"You know that—this evening—"
"Yes, yes," she replied, "do not be anxious about anything! I am still the minister's wife, if I am Madame Vaudrey no longer."
He tried in vain to reply.
Adrienne had already disappeared.
"There is the end of my happiness!" Sulpice stammered as he suddenly confronted an unknown situation dark as an abyss. "Ah! how wretched I am! Very wretched! whose fault is it?"
He plunged gladly into the work of examining the bundles of reports from the prefects, feverishly inspecting them to deafen and blind his conscience, and seized at every moment with a desire to make an appeal to Adrienne or to go and insult Marianne. Oh! especially to tell Marianne that she had betrayed him, that she was a wretch, that she was the mistress of Rosas, the mistress of Jouvenet, a strumpet like any other strumpet, yes, a strumpet!
Amid all the disturbance of that day of harsh misfortune, perhaps he thought more of the Marianne that he had lost than of the Adrienne that he had outraged; while the wife questioned with herself if it were really she coming and going, automatically trying on her ball costume, abandoning her head to the hair-dresser, feeling that in two hours she would be condemned to smile on the minister's guests, the senators and the deputies and play the part of a spectre, marching in the land of dreams, in a nightmare that choked her, fastened on her throat and heart and prompted her to cry and weep, all her poor nerves intensely strained and sick, subdued by the energy of a tortured person, imposing on herself the task of not appearing to suffer and—a still more atrocious thing—of not even suffering in reality and waiting, yes, waiting to sob.

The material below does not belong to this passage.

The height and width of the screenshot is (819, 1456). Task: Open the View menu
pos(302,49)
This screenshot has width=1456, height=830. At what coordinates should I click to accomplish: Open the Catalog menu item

In the evening, everything blazed on the façade of the ministry. The rows of gas-jets suggested that a public fête was being held in the Hôtel Beauvau. The naming capital letters R.F. were boldly outlined against the dark sky, the three colors of the flags looked bright in the ruddy light of the gas. Carriages rolled over the sanded courtyard, giving up at the carpeted entrance to the hôtel the invited guests dressed in correct style, the women wrapped in ample cloaks with gold fringe or trimmed with fur, and all poured into the antechamber, brushing against the Gardes de Paris in white breeches, with grounded arms, forming a row and standing out like Caryatides against the shining, large leaved green flowers on which their white helmets shone by the light of the lustres. In the dressing-room, the clothing was piled up, tied together in haste; the antechamber was quickly crossed, the women in passing casting rapid glances at the immense mirrors; a servant asked the names of the guests and repeated them to an usher, whose loud voice penetrated these salons that for many years had heard so many different names, of all parties, under all régimes, and proclaimed them in the usual commonplace manner, while murdering the most celebrated of them. Upon the threshold of the salon, filled with fashionable people and flooded with intense light, stood the minister, who had been receiving, greeting, bowing, ever since the opening of the soirée, to those who arrived, some of whom he did not know; crowding behind him, correctly dressed, stood his secretaries, the members of his cabinet appropriating their shares of the greetings extended to the Excellency, and at his side stood Madame Vaudrey, pale and smiling as the creatures of the other world; she also bowed and from time to time extended her gloved hand mechanically; pale she looked in her décolleté gown of white satin, clasped at the shoulders with two pearl clasps, a bouquet of natural roses in her corsage, and standing there like a melancholy spectre on the very threshold of the festive salons.
When she perceived Guy enter, she greeted him with a sad smile, and Vaudrey eagerly offered his hand to him as if he relied greatly on him to arrange matters.
Adrienne's repressed grief had pained Lissac. While to the other guests she appeared to be only somewhat fatigued, to him the open wound and sorrow were visible. He plunged into the crowd. Beneath the streaming light the diamonds on the women's shoulders gleamed like the lustres' crystals. Within a frame of gobelins and Beauvais tapestry taken from the repository, was an improvised scene that looked like a green and pink nest of camellias, dracænas and palms. The bright toilettes of the women already seated before this scenic effect presented a wealth of pale blue, white or pink silk, mother-of-pearl shoulders, diamonds, and bows of pink or feather headdresses. Guy recognized Madame Marsy in the front row, robed in a very low-cut, sea-green satin robe with a bouquet of flowers at the tip of the shoulder, who while fanning herself looked with haughty impertinence at the pretty Madame Gerson, her former friend. Madame Evan was numerously surrounded, she was the most charming of all the stylish set and the woman whom all the others tried to copy.